O. R : Des écoles parisiennes de ParisTech (l’ESPCI, les Mines et Chimie), font partie de PSL. Comment parviennent à conjuguer ces deux rattachements ?
M. C-S : ParisTech est aujourd’hui essentiellement un label sans commune mesure avec Paris Sciences et Lettres, qui est un vrai projet commun et fédérateur de grandes écoles et d’institutions qui fondent leur réflexion sur la recherche.
O. R : L’ENS, Paris Dauphine mais aussi le Conservatoire national supérieur d’art dramatique ou la Fondation Rothschild, comment faites-vous pour faire travailler ensemble des institutions apparemment si différentes ?
M. C-S : Elles ont toutes un modèle commun de sélectivité de leurs élèves et, pour les membres fondateurs (*), de haut niveau de recherche. Ensuite nous travaillons ensemble sur un modèle proche de celui de l’université Oxford avec un cadre de référence qui n’intervient pas dans le pilotage des institutions.
O. R : PSL est aujourd’hui un PRES (pôle de recherche et d’enseignement supérieur), demain ce sera une « communauté scientifique », selon la nouvelle terminologie qui semble devoir être adaptée avec la loi à venir sur l’enseignement supérieur et la recherche, comment imaginez-vous ce passage d’un statut à l’autre ?
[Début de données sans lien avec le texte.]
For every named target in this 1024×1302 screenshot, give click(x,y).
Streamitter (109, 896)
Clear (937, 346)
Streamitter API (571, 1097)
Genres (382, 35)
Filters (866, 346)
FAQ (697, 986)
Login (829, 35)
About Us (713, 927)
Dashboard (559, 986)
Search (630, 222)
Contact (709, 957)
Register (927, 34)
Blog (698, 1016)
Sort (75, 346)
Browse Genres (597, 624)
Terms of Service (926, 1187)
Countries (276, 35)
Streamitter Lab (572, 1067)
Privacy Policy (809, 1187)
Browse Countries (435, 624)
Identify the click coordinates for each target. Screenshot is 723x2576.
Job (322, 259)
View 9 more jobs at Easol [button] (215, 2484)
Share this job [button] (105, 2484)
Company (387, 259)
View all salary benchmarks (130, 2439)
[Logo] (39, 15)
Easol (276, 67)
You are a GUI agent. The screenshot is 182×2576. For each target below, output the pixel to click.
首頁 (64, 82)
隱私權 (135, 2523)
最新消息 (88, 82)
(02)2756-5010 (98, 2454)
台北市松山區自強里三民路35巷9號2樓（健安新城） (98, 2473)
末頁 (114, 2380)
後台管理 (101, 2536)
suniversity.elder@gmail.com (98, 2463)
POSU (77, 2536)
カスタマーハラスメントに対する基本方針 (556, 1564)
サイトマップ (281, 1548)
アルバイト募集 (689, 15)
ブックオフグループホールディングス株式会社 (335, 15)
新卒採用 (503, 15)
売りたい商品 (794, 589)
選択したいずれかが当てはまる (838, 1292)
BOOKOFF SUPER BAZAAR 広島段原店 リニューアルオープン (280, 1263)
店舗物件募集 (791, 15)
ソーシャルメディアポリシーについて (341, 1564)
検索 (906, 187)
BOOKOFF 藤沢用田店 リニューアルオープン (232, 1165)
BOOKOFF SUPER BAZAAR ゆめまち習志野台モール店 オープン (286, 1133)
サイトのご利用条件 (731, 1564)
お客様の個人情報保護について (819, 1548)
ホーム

M. C-S : Sereinement même si nous avons encore des doutes quant à la gouvernance de ces nouveaux ensembles, notamment sur la représentation dans le conseil d’administration de tous les directeurs des établissements, qui nous semble absolument indispensable. Sur les autres points, nous avions déjà un conseil académique et approuvons l’entrée de personnalités qualifiées. Mais était-il vraiment si urgent de changer des statuts que nous venons à peine d’adopter ?
(*) Collège de France, Chimie ParisTech, Ecole normale supérieure, ESPCI ParisTech, Institut Curie, Observatoire de Paris et Université Paris-Dauphine. Mines ParisTech est en train de rejoindre un ensemble qui compte également cinq écoles d’art (Conservatoire national supérieur de musique et de danse de Paris, Ecole nationale supérieure des Beaux-Arts, Conservatoire national supérieur d’art dramatique, Ecole nationale supérieure des arts décoratifs, Fémis) et le Lycée Henri-IV.